Saved data entries:
------------------------------------------------
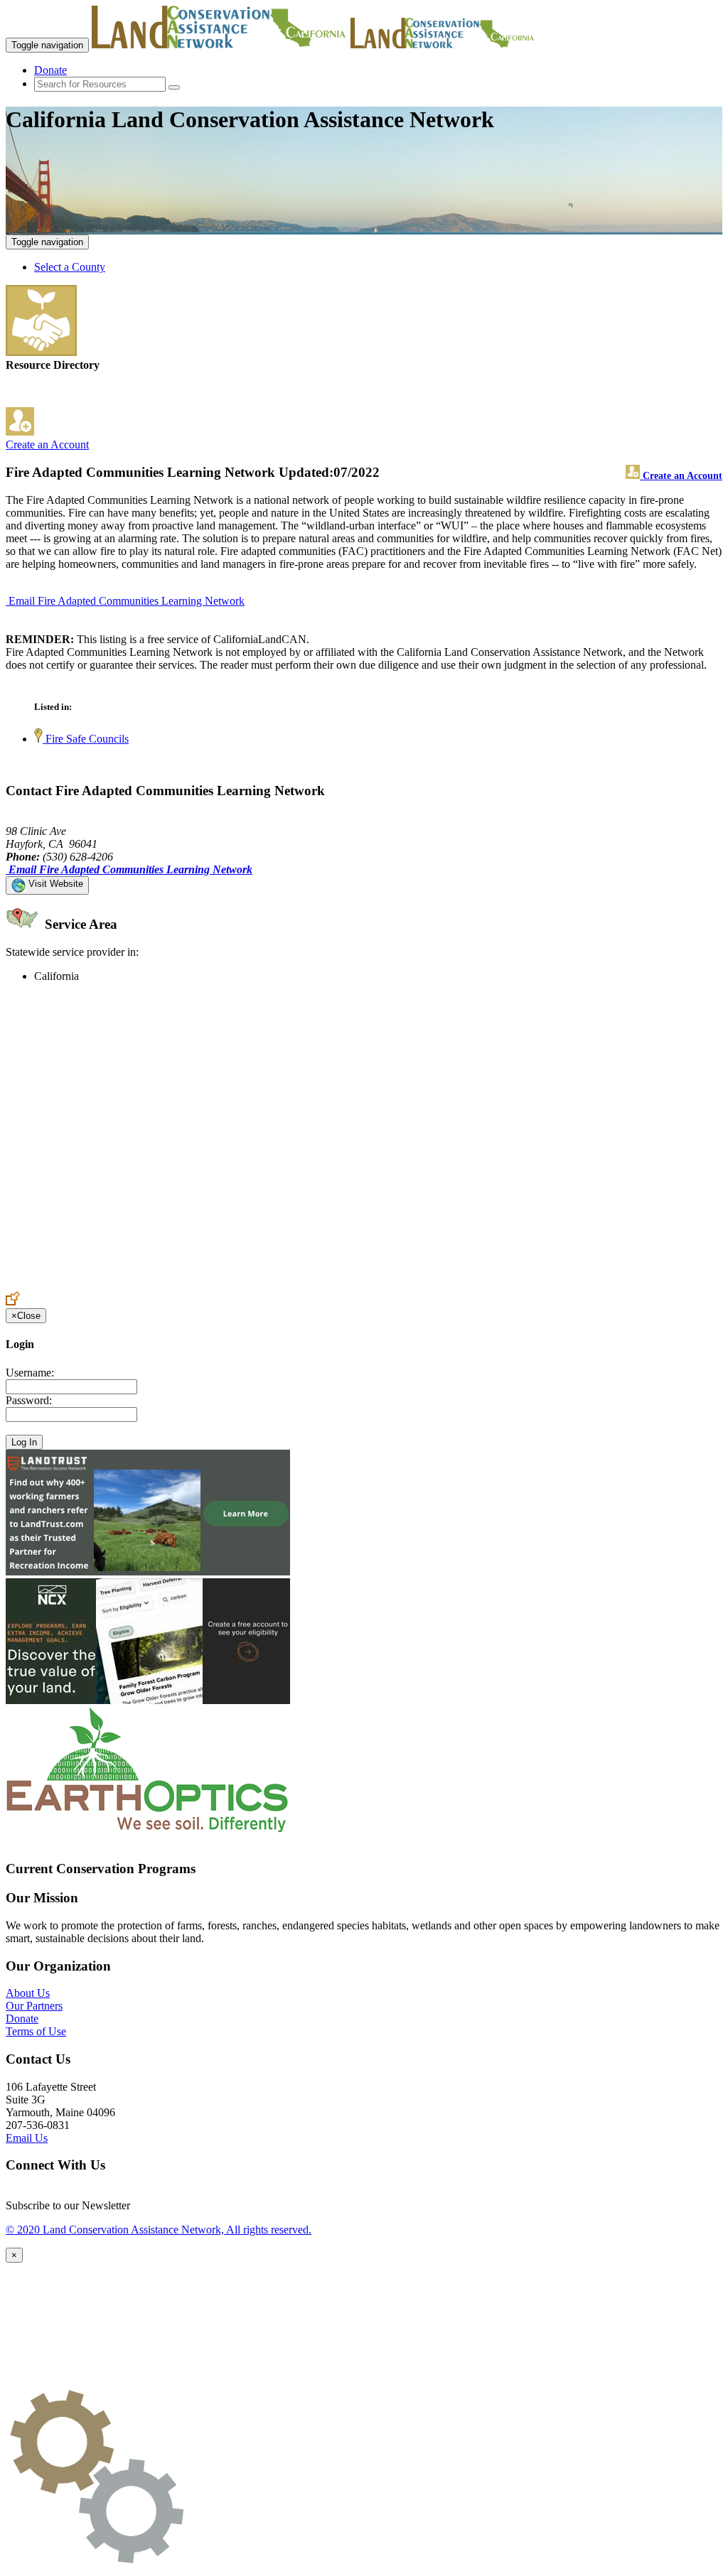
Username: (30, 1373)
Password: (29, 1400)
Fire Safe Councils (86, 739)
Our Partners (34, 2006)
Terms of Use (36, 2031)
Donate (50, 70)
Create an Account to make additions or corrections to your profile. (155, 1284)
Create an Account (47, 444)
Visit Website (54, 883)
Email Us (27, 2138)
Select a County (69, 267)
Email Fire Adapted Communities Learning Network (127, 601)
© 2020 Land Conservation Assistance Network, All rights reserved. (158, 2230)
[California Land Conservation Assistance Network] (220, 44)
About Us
------------------------------------------------
## PROBLEM
Your answer should consist of each line of the data above in which the word "Conservation" occurs.

## OUTPUT FOR THIS EXERCISE
© 2020 Land Conservation Assistance Network, All rights reserved. (158, 2230)
[California Land Conservation Assistance Network] (220, 44)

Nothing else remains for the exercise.